====== SOURCE MATERIAL ======

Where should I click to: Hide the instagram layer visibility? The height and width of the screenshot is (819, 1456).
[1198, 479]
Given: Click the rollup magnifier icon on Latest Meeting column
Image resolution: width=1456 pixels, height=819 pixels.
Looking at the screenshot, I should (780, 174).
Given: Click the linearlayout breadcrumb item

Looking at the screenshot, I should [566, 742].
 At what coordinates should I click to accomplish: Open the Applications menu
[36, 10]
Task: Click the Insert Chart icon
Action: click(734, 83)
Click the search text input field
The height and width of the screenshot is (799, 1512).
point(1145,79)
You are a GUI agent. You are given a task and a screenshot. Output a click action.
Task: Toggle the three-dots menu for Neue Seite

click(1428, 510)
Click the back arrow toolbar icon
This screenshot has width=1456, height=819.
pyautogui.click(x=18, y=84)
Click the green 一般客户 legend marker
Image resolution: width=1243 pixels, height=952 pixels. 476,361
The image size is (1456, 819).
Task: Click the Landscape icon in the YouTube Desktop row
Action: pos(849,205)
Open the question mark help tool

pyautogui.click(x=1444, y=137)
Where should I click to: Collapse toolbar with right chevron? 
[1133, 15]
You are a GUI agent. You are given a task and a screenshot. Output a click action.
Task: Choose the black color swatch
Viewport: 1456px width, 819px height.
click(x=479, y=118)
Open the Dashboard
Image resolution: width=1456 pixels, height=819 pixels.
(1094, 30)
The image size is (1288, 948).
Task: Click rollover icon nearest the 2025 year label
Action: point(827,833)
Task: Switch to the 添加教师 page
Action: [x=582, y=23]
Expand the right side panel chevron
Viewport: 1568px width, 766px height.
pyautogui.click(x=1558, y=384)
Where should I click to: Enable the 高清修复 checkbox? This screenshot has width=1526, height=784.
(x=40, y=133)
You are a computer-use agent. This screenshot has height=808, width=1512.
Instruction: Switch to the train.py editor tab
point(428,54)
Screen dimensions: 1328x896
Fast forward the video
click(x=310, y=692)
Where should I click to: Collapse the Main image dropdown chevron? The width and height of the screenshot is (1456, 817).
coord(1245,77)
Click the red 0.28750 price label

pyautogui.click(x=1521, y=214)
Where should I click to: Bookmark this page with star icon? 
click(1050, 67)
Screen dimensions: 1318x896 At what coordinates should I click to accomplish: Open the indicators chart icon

======

• **PROBLEM DESCRIPTION**:
The complete listing, unchanged, is the expected answer.

• **SOLUTION FOR THIS EXERCISE**:
Where should I click to: Hide the instagram layer visibility? The height and width of the screenshot is (819, 1456).
[1198, 479]
Given: Click the rollup magnifier icon on Latest Meeting column
Image resolution: width=1456 pixels, height=819 pixels.
Looking at the screenshot, I should (780, 174).
Given: Click the linearlayout breadcrumb item

Looking at the screenshot, I should [566, 742].
 At what coordinates should I click to accomplish: Open the Applications menu
[36, 10]
Task: Click the Insert Chart icon
Action: click(734, 83)
Click the search text input field
The height and width of the screenshot is (799, 1512).
point(1145,79)
You are a GUI agent. You are given a task and a screenshot. Output a click action.
Task: Toggle the three-dots menu for Neue Seite

click(1428, 510)
Click the back arrow toolbar icon
This screenshot has width=1456, height=819.
pyautogui.click(x=18, y=84)
Click the green 一般客户 legend marker
Image resolution: width=1243 pixels, height=952 pixels. 476,361
The image size is (1456, 819).
Task: Click the Landscape icon in the YouTube Desktop row
Action: pos(849,205)
Open the question mark help tool

pyautogui.click(x=1444, y=137)
Where should I click to: Collapse toolbar with right chevron? 
[1133, 15]
You are a GUI agent. You are given a task and a screenshot. Output a click action.
Task: Choose the black color swatch
Viewport: 1456px width, 819px height.
click(x=479, y=118)
Open the Dashboard
Image resolution: width=1456 pixels, height=819 pixels.
(1094, 30)
The image size is (1288, 948).
Task: Click rollover icon nearest the 2025 year label
Action: point(827,833)
Task: Switch to the 添加教师 page
Action: [x=582, y=23]
Expand the right side panel chevron
Viewport: 1568px width, 766px height.
pyautogui.click(x=1558, y=384)
Where should I click to: Enable the 高清修复 checkbox? This screenshot has width=1526, height=784.
(x=40, y=133)
You are a computer-use agent. This screenshot has height=808, width=1512.
Instruction: Switch to the train.py editor tab
point(428,54)
Screen dimensions: 1328x896
Fast forward the video
click(x=310, y=692)
Where should I click to: Collapse the Main image dropdown chevron? The width and height of the screenshot is (1456, 817).
coord(1245,77)
Click the red 0.28750 price label

pyautogui.click(x=1521, y=214)
Where should I click to: Bookmark this page with star icon? 
click(1050, 67)
Screen dimensions: 1318x896 At what coordinates should I click to accomplish: Open the indicators chart icon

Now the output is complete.